The plaintiff, while on an outing, visited a locality known as Harrison, 1ST Y. One Bandry, who claimed to be the agent of the defendants, showed the -plaintiff three lots and solicited her to purchase the same. After some conversation relative to terms, etc., the plaintiff agreed to purchase, and a map was shown her, and she was told that the lots were situated on what is known as Ellsworth avenue, and the numbers shown on the map were represented to be the numbers designating lots on said avenue. The plaintiff then made a payment and a receipt was given her signed by said Bandry On the following day the plaintiff went to defendants’ office and paid a portion of the purchase price. Later on, she again visited the office of defendants, paid the balance of the purchase price, and a deed was prepared and executed; and the plaintiff gave to one of the defendants the recording fee, and the deed was mailed to White Plains and recorded. This deed was produced upon the trial and marked for identification, but was not introduced in evidence and is not attached to the record. Subsequently, the plaintiff ascertained that the lots conveyed to her were not those that were shown to her, and she thereupon brought this action for the alleged fraud. She sets forth in her complaint, inter alia, that “ these defendants falsely and fraudulently put into said written contract and inserted in the deed which was offered to this plaintiff the lot numbers aforesaid; but which were not the lots shown to plaintiff on Ellsworth avenue but were lots located on Larchmont avenue a long distance from Ellsworth avenue.” She also sets forth other allegations which showed that she intended to rescind the contract on the ground of fraud and to recover the money paid for the purchase of the lots.
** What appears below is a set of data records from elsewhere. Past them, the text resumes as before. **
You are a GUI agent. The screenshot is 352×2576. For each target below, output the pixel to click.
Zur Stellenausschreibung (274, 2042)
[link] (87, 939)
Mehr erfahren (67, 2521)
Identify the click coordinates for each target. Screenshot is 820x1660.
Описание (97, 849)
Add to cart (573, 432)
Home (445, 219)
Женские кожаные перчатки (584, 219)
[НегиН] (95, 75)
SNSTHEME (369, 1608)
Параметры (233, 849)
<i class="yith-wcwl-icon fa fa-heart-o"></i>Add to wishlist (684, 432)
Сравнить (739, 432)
*62It is urged by the defendants that this action is not cognizable by the Municipal Court. In this the defendants are in error. The rule is laid down in Vail v. Reynolds, 118 N. Y. 291, 302: “A person who has been induced by fraudulent representations to become the purchaser of property, has upon discovery of the fraud three remedies open to him, either of which he may elect. He may rescind the contract absolutely and sue in an action at law to recover the consideration parted with upon the fraudulent contract. To maintain such action he must first restore, or offer to restore, to the other party whatever he may have received from him by virtue of the contract.

He may bring an action in equity to rescind the contract . and in that action have full relief. Such an action is not founded upon a rescission, but- is maintained for a rescission, and it is sufficient therefore for the plaintiff to offer in his complaint to return what he has received and make tender of it on the trial.
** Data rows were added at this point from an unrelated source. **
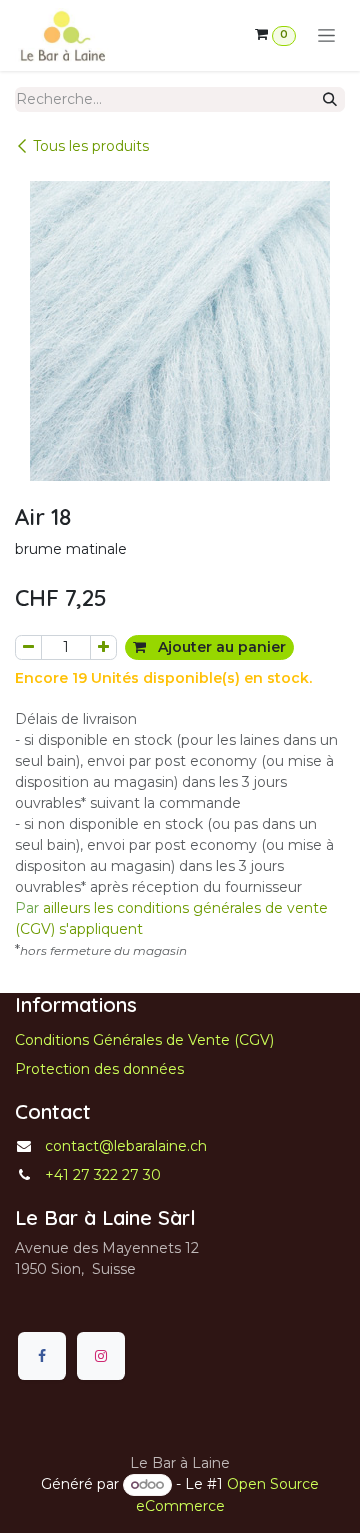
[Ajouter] (103, 647)
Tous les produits (91, 146)
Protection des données (99, 1069)
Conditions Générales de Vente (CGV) (144, 1040)
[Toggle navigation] (326, 36)
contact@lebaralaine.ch (126, 1146)
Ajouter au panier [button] (220, 647)
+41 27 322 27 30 (103, 1175)
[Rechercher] (330, 99)
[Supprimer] (28, 647)
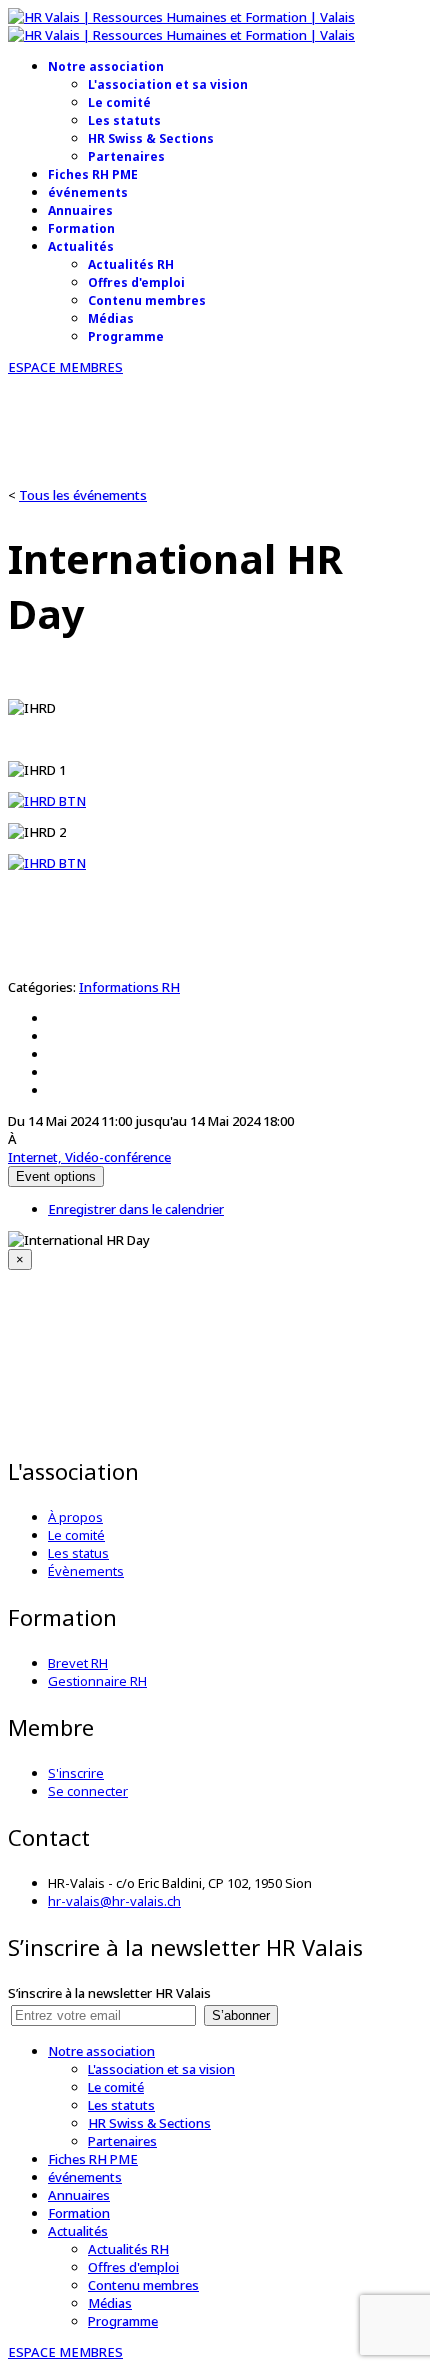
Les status (78, 1553)
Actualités (81, 246)
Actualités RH (131, 264)
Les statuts (124, 120)
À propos (75, 1517)
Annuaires (80, 210)
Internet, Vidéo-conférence (89, 1157)
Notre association (106, 66)
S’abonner (241, 2015)
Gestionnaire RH (97, 1681)
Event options (56, 1176)
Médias (111, 318)
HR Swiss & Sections (151, 138)
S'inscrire (76, 1773)
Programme (126, 336)
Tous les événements (83, 495)
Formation (81, 228)
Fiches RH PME (93, 174)
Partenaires (126, 156)
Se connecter (88, 1791)
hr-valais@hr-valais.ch (114, 1901)
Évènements (86, 1571)
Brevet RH (78, 1663)
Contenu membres (147, 300)
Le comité (119, 102)
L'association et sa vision (168, 84)
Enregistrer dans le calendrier (136, 1209)
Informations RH (129, 987)
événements (88, 192)
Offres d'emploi (136, 282)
“ Lastly, he may retain what he has received and bring an action at law to recover the damages sustained. This action proceeds upon an affirmance of the contract and the measure of the plaintiff’s recovery is the difference between the article sold and what it should be according to the representations.”
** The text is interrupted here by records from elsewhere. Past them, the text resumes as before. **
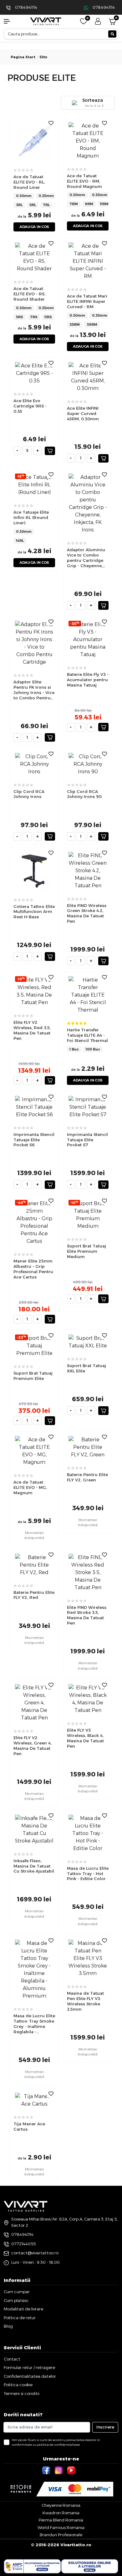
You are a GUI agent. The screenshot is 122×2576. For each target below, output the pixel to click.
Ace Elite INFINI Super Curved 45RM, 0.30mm (83, 413)
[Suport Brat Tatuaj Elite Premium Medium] (88, 1215)
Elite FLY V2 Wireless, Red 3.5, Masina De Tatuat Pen (32, 1030)
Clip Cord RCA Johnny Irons (28, 794)
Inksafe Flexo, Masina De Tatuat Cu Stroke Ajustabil (33, 1866)
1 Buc (74, 1049)
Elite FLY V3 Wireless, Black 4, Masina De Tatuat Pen (85, 1738)
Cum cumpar (17, 2291)
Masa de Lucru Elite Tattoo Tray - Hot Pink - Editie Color (88, 1873)
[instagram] (59, 2470)
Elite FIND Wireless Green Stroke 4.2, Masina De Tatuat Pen (86, 913)
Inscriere (105, 2426)
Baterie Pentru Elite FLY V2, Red (33, 1595)
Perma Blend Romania (61, 2519)
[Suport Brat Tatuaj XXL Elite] (88, 1342)
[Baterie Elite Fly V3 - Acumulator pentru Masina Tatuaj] (88, 639)
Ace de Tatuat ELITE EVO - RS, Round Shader (29, 294)
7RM (73, 204)
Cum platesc (16, 2300)
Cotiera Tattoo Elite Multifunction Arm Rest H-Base (34, 912)
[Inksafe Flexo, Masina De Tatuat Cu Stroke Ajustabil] (34, 1829)
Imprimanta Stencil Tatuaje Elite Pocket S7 (87, 1140)
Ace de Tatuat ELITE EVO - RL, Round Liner (29, 182)
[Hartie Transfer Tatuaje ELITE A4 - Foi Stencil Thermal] (88, 995)
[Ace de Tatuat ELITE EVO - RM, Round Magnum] (88, 140)
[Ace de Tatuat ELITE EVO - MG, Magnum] (34, 1451)
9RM (89, 204)
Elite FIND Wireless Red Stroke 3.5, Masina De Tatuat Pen (86, 1615)
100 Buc (93, 1049)
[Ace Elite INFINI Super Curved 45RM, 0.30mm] (88, 377)
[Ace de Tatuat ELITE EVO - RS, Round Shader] (34, 257)
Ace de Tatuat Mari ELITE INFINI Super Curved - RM (87, 301)
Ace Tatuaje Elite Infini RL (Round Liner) (31, 517)
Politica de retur (20, 2317)
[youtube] (72, 2470)
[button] (10, 21)
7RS (34, 317)
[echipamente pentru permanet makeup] (45, 21)
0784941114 (26, 7)
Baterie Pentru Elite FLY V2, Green (87, 1477)
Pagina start (23, 57)
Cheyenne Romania (61, 2505)
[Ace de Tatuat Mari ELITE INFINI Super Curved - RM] (88, 261)
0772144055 (23, 2243)
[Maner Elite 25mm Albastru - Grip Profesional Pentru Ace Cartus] (34, 1222)
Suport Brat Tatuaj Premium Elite (33, 1376)
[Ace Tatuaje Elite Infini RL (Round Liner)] (34, 485)
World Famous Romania (61, 2527)
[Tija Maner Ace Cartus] (34, 2100)
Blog (8, 2326)
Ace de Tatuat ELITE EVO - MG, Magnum (30, 1487)
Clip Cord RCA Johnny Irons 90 (84, 794)
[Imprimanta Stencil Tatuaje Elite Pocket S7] (88, 1107)
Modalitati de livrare (23, 2308)
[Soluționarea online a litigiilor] (89, 2566)
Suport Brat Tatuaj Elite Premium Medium (86, 1251)
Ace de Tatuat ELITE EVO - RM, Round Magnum (84, 181)
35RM (74, 324)
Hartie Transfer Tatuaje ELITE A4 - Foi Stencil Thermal (87, 1035)
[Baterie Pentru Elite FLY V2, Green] (88, 1447)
It will thus be seen that the plaintiff herein does not bring this action for a rescission of the contract. If that had been the case, the Municipal Court would have no jurisdiction. She has elected to completely rescind and has brought her action to recover the money paid under the contract. In such an action the Municipal Court has jurisdiction.

It will also be seen by the foregoing decision that, in an action brought, as herein, the plaintiff as a prerequisite to the bringing of such an action must “ first restore or offer to restore to the other party whatever may have been received by him by virtue of the contract.” This the-plaintiff has failed to do. She has a deed of conveyance of the lots the defendants claim she purchased. It is in proof that such deed was at least constructively delivered to her, which delivery she accepted by paying the recording fee and direct*63ing the defendants to have it recorded, which was done. Clearly, she cannot have the consideration money and the property also. She should have executed a deed of the lots, reconveying them to the defendants herein, and offered it to them prior to bringing this action.

MacLean and Seabury, JJ., concur.

Judgment reversed and new trial ordered, with costs to appellants to abide event.